> [SHORT PROBLEM]
Retype the rows starting with the line containing "You are a GUI" and continuing through the line containing "(x=89, y=383)", and nothing else.
>> BEGIN
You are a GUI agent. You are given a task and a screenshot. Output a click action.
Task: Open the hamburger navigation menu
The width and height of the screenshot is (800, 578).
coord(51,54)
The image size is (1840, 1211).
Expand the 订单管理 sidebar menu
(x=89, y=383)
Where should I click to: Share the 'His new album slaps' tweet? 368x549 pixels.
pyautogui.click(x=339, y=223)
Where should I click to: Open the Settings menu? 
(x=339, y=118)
>> END
>> BEGIN
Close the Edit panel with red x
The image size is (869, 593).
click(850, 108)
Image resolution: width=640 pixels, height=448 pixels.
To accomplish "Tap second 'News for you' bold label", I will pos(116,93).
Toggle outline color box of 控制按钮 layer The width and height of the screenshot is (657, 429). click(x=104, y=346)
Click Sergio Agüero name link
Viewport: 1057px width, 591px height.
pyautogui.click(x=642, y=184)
>> END
> [FINAL RESULT]
You are a GUI agent. You are given a task and a screenshot. Output a click action.
Task: Open the hamburger navigation menu
The width and height of the screenshot is (800, 578).
coord(51,54)
The image size is (1840, 1211).
Expand the 订单管理 sidebar menu
(x=89, y=383)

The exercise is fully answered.